PROMPT: Switch "breadcrumb" to "path bar" and write out everything from the line containing "Given: Click the Xuất khẩu export icon" down to the line containing "pyautogui.click(x=119, y=157)", leaving all else in those lines unchanged.

TASK INPUT:
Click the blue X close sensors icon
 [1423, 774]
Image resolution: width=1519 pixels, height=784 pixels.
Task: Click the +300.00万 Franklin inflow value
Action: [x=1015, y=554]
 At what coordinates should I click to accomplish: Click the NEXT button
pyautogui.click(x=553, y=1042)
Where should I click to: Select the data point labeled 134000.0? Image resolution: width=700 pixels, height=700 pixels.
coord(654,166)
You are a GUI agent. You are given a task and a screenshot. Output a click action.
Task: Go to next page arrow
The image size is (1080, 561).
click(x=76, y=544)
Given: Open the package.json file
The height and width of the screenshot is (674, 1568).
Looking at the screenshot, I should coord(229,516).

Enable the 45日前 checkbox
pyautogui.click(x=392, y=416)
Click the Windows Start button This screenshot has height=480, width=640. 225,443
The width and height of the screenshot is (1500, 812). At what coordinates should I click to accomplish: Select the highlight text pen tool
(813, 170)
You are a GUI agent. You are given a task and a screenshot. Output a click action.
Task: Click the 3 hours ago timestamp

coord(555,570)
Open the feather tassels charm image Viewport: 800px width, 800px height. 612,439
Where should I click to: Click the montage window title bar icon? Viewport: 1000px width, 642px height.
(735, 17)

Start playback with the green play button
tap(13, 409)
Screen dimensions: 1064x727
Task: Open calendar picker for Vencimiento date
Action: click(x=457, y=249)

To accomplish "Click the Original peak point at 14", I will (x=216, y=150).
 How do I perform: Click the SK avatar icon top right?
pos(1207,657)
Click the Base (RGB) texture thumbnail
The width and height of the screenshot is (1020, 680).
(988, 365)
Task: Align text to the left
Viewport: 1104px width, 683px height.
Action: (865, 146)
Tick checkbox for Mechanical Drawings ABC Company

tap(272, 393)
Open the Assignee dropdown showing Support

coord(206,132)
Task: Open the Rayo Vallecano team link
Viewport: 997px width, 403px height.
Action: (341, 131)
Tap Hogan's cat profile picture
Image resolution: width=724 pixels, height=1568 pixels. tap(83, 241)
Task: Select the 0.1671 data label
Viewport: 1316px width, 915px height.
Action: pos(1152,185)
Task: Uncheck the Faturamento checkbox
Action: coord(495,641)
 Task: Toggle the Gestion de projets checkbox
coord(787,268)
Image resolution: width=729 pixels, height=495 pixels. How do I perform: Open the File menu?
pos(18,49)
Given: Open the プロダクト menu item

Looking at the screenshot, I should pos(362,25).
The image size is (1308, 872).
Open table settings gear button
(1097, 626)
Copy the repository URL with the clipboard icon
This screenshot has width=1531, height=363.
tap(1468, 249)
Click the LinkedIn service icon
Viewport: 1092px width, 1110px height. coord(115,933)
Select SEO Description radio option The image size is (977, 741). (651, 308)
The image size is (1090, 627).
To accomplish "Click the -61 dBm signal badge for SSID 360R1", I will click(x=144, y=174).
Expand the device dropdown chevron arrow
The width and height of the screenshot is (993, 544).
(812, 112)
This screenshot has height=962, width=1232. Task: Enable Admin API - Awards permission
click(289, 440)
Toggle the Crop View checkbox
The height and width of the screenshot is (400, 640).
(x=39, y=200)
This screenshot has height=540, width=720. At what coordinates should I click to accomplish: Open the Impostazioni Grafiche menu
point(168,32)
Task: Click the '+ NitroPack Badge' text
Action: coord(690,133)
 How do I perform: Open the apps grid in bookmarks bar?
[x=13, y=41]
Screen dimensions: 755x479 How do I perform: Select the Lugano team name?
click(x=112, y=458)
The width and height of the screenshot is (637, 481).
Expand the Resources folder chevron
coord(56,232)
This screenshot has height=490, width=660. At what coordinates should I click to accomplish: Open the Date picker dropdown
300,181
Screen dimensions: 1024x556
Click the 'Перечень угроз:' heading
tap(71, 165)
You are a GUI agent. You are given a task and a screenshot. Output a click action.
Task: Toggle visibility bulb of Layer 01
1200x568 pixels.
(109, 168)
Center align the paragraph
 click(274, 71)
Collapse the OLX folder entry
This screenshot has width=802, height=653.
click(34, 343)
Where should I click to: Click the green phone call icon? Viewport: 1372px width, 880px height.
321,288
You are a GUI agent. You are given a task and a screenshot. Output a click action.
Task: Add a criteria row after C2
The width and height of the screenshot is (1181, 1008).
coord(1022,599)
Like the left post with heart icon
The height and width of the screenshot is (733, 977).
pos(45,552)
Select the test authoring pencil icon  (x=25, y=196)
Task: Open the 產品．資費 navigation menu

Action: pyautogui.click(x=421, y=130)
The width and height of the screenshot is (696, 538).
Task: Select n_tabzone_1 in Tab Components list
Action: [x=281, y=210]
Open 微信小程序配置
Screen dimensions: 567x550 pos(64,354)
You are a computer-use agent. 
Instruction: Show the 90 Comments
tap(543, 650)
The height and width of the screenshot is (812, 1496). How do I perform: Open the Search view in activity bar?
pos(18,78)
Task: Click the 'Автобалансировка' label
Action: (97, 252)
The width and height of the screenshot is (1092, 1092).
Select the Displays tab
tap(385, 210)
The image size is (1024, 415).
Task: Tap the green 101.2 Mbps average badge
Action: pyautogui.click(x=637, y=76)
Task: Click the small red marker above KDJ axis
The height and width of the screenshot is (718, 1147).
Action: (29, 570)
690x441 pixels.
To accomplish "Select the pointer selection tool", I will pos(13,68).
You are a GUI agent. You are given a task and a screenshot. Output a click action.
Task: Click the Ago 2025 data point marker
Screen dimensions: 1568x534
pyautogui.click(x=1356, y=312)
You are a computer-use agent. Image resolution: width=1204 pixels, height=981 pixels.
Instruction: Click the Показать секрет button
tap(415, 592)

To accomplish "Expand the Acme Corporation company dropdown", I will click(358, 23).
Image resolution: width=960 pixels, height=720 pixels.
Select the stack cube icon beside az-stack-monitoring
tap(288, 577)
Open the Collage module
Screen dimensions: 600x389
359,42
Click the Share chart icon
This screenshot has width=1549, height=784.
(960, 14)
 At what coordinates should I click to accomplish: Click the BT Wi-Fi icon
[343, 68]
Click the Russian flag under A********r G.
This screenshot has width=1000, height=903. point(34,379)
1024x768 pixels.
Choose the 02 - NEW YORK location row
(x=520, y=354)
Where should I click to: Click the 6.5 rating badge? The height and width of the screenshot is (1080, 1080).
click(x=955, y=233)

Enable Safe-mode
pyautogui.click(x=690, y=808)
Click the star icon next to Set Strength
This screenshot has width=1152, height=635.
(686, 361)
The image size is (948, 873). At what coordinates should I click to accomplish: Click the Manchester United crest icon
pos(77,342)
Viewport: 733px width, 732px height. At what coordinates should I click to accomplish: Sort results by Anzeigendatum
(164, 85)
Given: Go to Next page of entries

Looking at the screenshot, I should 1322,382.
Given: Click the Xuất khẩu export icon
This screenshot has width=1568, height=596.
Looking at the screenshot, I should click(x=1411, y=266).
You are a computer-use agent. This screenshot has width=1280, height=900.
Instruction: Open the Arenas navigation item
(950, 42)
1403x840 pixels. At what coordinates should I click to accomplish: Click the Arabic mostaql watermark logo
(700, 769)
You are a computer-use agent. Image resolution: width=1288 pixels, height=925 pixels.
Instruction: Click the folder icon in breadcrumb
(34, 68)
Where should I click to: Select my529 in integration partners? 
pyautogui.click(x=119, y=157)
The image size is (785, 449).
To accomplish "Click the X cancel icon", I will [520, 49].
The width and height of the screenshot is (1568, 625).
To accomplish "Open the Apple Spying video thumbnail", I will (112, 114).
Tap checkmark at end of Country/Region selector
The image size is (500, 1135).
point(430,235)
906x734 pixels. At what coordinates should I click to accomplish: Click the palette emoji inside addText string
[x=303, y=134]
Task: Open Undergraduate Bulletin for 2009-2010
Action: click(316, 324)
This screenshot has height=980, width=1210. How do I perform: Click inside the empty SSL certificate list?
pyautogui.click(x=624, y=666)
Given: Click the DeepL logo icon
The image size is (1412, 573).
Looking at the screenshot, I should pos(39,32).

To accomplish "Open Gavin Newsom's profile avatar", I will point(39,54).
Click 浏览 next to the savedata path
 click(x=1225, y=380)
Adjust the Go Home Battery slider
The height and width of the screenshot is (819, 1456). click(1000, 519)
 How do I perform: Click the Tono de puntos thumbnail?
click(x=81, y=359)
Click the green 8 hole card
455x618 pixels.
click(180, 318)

THE RESPONSE:
Given: Click the Xuất khẩu export icon
This screenshot has width=1568, height=596.
Looking at the screenshot, I should click(x=1411, y=266).
You are a computer-use agent. This screenshot has width=1280, height=900.
Instruction: Open the Arenas navigation item
(950, 42)
1403x840 pixels. At what coordinates should I click to accomplish: Click the Arabic mostaql watermark logo
(700, 769)
You are a computer-use agent. Image resolution: width=1288 pixels, height=925 pixels.
Instruction: Click the folder icon in path bar
(34, 68)
Where should I click to: Select my529 in integration partners? 
pyautogui.click(x=119, y=157)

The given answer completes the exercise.